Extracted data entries
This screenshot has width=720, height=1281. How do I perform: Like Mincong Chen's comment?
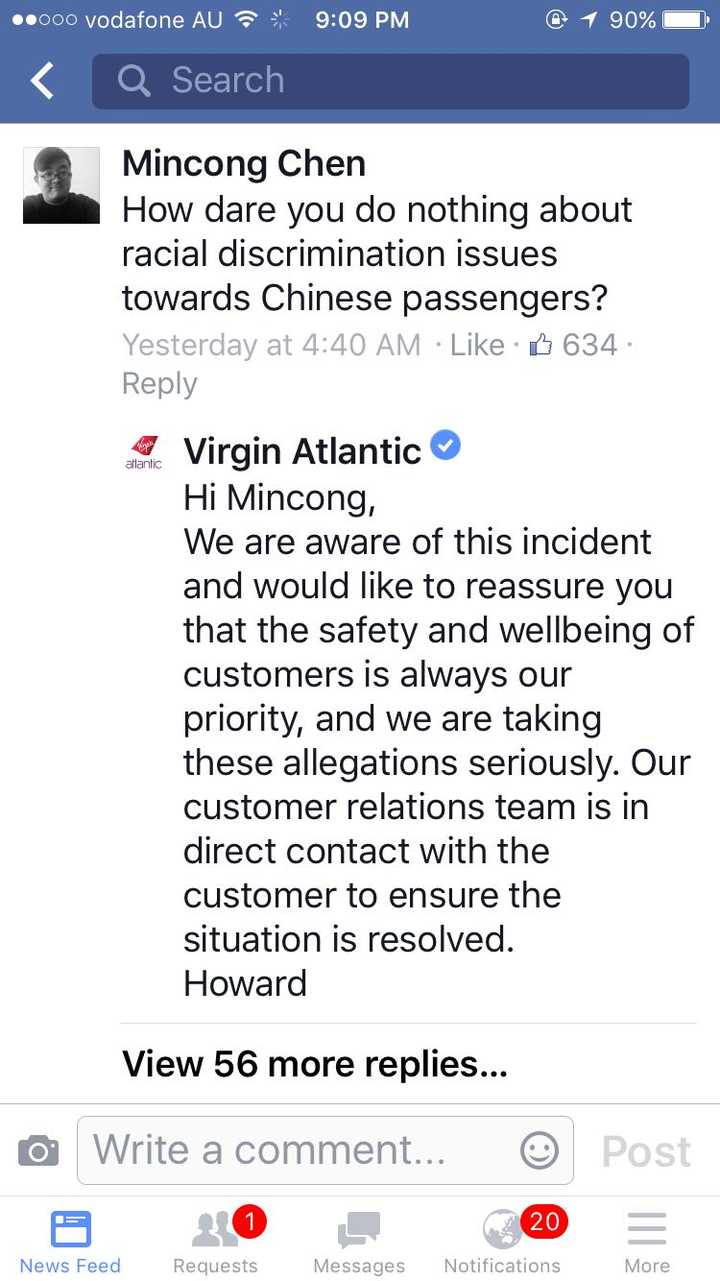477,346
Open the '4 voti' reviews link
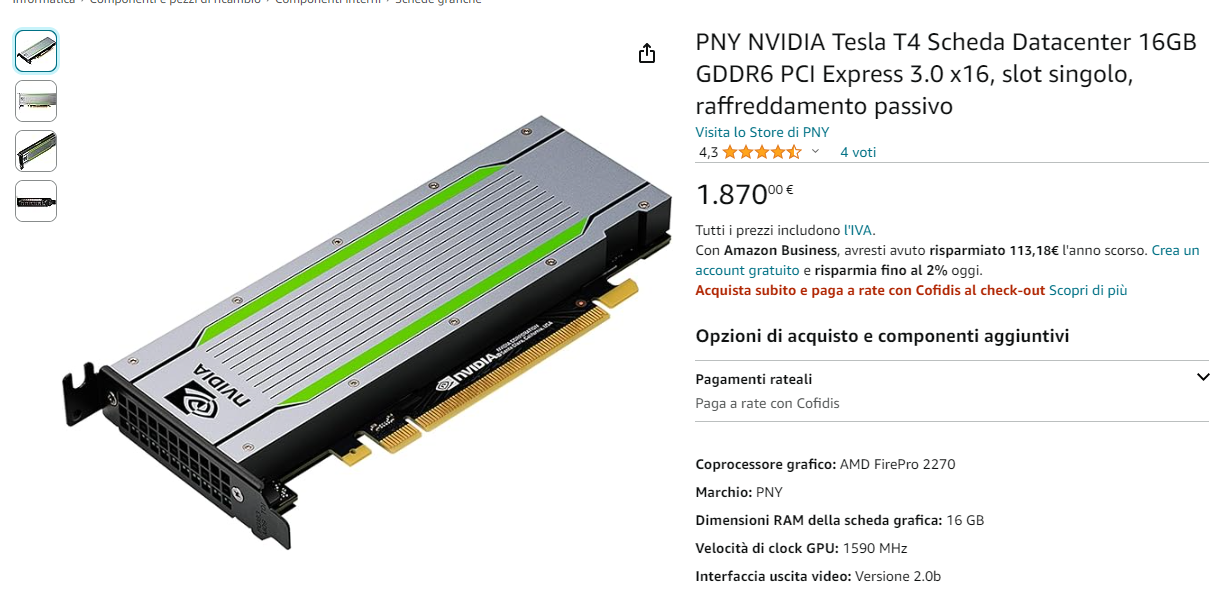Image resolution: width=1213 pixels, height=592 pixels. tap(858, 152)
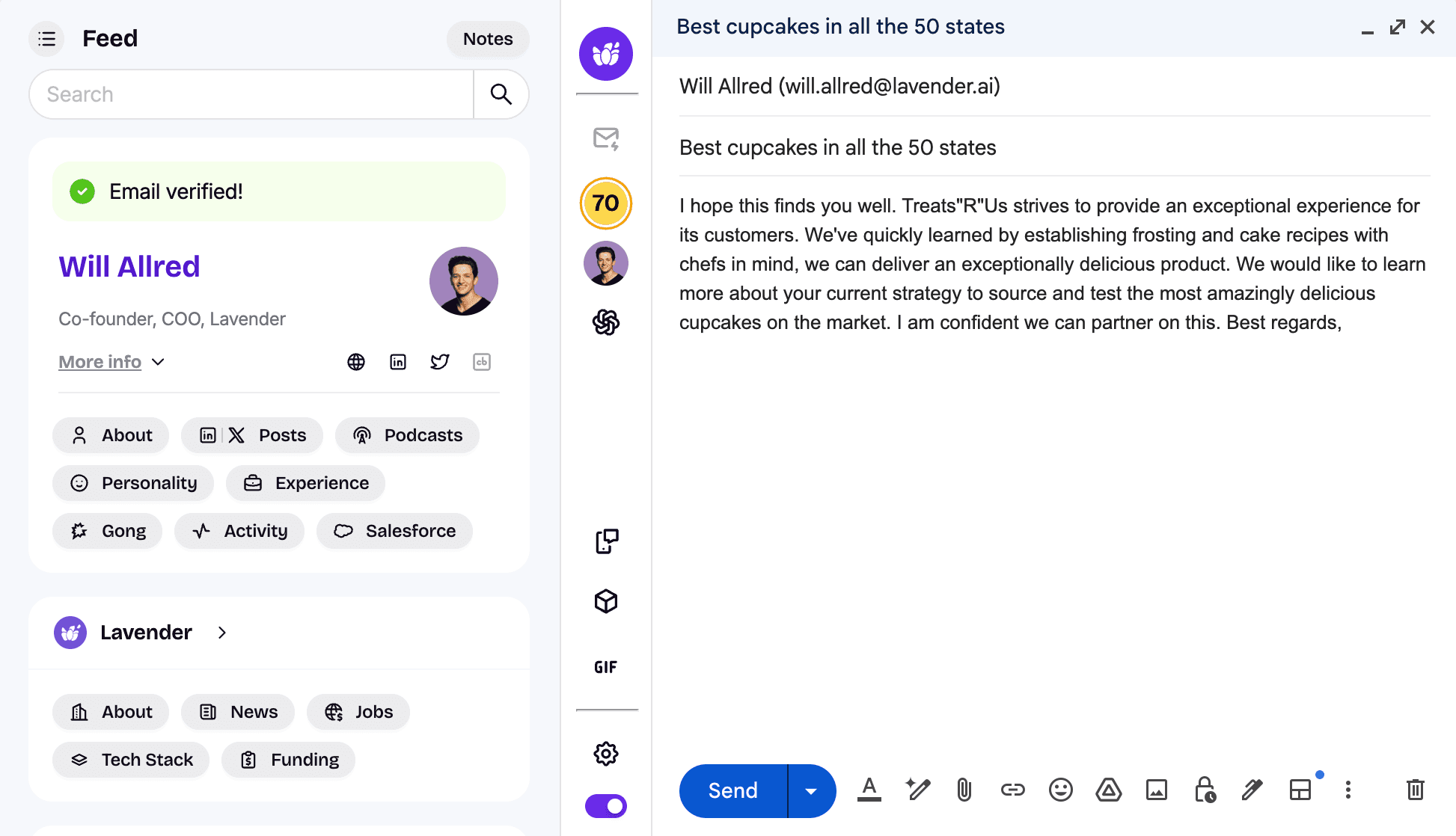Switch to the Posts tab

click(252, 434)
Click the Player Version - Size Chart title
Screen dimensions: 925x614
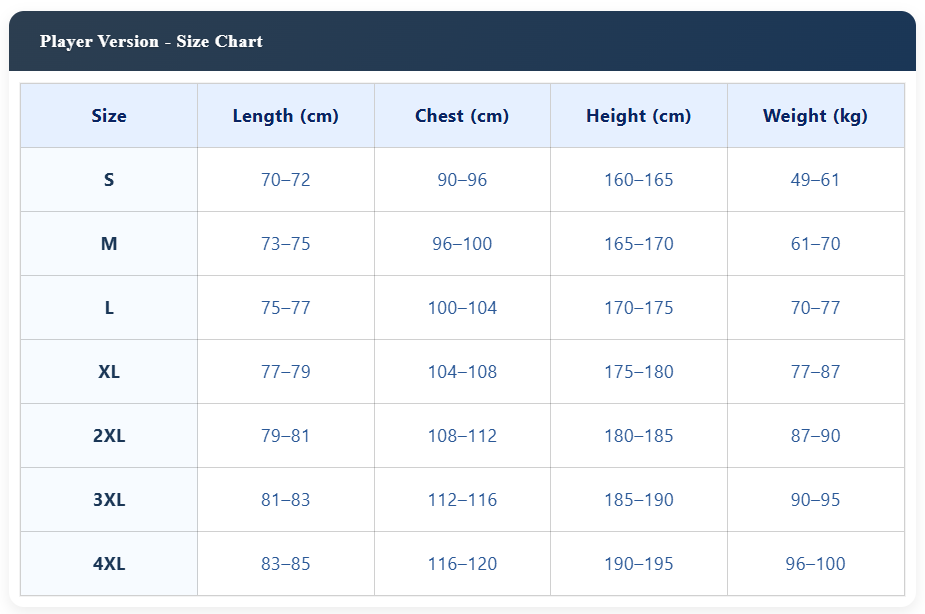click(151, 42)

=== About this task ===
Please give a word-for-word transcript of the lines from the one holding "Click the Player Version - Size Chart title" through the final line of the entries, both ends kept, with no pictures.

=== Solution to this task ===
Click the Player Version - Size Chart title
Screen dimensions: 925x614
click(151, 42)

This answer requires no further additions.